A bereaved daughter and a cancer surgeon are among those trying to raise awareness of silent killer pancreatic cancer.
A total of 270 patients are diagnosed each year in Northern Ireland, but over half of those patients are already at stage four.
It means the cancer has spread to other parts of the body, and treatment options are limited.
Symptoms include upper back pains, acid reflux, yellow eyes, loss of appetite, dark urine and pale stools, and can therefore often be ignored.
Among those trying to raise awareness is Grainne O'Neill, who's mother Anne was diagnosed with pancreatic cancer in 2013, when she was 53 years old.
The Armagh woman recently celebrated her 30th birthday, the landmark occasion offering another painful reminder of her loss.
Mrs O'Neill was told she had a kidney infection after presenting with flu-like pains all over her body, and although antibiotics cleared up much of the soreness, a pain in her chest persisted.
She was subsequently told that she had stage four pancreatic cancer.
"Mummy was offered palliative chemo which gave her a few more months, but unfortunately she lost her battle seven months after her diagnosis," said Ms O'Neill.
"It was a shock to us because mummy had been basically healthy until we got that diagnosis and then it was quite fast moving so we didn't have a lot of time to get our head around things."
She added: "I don't want another family to have to go through what we have gone through, mummy has missed out on so much, this cancer has robbed us of so many years that we should have had with mummy.
"We want people to know about the symptoms of pancreatic cancer so they have a chance of early detection."
Surgeon Professor Mark Taylor said: "Late diagnosis is equivalent to poor survival.
"Only eight out of 100 people with pancreatic cancer will be alive in five years, and the key to managing it is the earlier we make the diagnosis, the more likely it is you can have surgery and chemotherapy and the likelihood then of survival increases.
"The later we see you, the less options are available."
Damien Bennett, a consultant in public health medicine and the Interim Director at the NI Cancer Registry, said that in addition to public awareness campaigns, an audit is underway to see if any systematic changes can be made to improve the pathways for patients.
He added: "The audit has two main aspects. The first is to review the care and management of patients and compare them to best practice guidelines. The second part of it is to review the impact of Covid on pancreatic cancer patients, on their diagnosis, on their management and on their follow-up.

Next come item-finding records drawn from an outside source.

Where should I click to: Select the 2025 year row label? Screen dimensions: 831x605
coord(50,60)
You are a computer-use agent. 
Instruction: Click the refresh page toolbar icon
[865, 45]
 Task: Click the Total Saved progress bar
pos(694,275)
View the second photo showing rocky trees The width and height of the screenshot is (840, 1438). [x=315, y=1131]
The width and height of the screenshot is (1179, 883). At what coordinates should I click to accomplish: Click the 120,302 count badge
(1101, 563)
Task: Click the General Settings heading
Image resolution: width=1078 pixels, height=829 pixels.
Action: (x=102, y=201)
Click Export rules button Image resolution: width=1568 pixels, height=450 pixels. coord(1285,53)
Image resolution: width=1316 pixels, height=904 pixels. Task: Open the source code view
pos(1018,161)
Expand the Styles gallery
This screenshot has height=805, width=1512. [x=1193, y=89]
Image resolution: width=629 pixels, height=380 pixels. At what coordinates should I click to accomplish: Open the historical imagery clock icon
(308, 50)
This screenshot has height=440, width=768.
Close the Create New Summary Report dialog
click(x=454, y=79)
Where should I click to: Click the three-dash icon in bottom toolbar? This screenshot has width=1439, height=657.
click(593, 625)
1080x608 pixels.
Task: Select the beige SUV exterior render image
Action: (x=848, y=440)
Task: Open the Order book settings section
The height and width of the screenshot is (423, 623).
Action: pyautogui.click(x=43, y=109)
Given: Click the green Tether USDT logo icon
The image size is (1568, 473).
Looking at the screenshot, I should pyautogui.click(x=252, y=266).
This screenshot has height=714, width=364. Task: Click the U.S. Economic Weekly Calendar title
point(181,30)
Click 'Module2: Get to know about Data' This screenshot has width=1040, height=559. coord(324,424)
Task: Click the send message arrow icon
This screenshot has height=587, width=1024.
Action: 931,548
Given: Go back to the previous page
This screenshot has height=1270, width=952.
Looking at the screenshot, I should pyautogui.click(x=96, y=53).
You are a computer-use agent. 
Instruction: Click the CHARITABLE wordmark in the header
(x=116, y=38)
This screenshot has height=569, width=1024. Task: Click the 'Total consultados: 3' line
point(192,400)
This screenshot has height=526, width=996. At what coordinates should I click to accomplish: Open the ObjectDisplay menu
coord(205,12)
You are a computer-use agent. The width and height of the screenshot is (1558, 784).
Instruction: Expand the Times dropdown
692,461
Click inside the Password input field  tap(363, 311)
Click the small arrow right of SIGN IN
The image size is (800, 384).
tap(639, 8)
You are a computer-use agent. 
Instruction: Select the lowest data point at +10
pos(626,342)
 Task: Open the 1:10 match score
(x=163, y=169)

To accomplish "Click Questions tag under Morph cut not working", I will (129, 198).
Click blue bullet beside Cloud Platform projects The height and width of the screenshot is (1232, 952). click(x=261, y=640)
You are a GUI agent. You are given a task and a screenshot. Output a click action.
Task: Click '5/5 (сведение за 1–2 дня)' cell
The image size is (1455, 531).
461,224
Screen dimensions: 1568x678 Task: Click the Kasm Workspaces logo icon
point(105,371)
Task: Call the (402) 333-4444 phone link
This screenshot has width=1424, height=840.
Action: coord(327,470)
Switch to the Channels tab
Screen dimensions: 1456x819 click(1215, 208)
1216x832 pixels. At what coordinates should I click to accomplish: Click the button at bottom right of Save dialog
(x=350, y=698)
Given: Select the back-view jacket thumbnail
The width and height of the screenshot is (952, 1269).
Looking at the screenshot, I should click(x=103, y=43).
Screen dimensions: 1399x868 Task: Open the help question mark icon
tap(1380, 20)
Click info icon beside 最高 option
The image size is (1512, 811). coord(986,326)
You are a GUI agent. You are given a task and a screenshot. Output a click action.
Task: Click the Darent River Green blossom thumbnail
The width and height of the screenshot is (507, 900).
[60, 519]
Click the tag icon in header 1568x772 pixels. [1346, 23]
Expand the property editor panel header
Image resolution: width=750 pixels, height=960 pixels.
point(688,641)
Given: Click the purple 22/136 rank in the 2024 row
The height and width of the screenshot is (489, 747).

"What we're hoping to find out from this is to look at the entire patient pathway, so we look to see how a patient is referred into the system, is it via a GP or via an emergency department.
"We know that if people come in through an emergency department then their outcomes and survival rates are much worse.
"We'll also look at what scans they got - did they get the appropriate CT scan or PET scan, we'll then look to see what surgery they got, what chemo they got and what follow up they got."
Five hundred patients will be involved in the audit, and results are due in early 2023.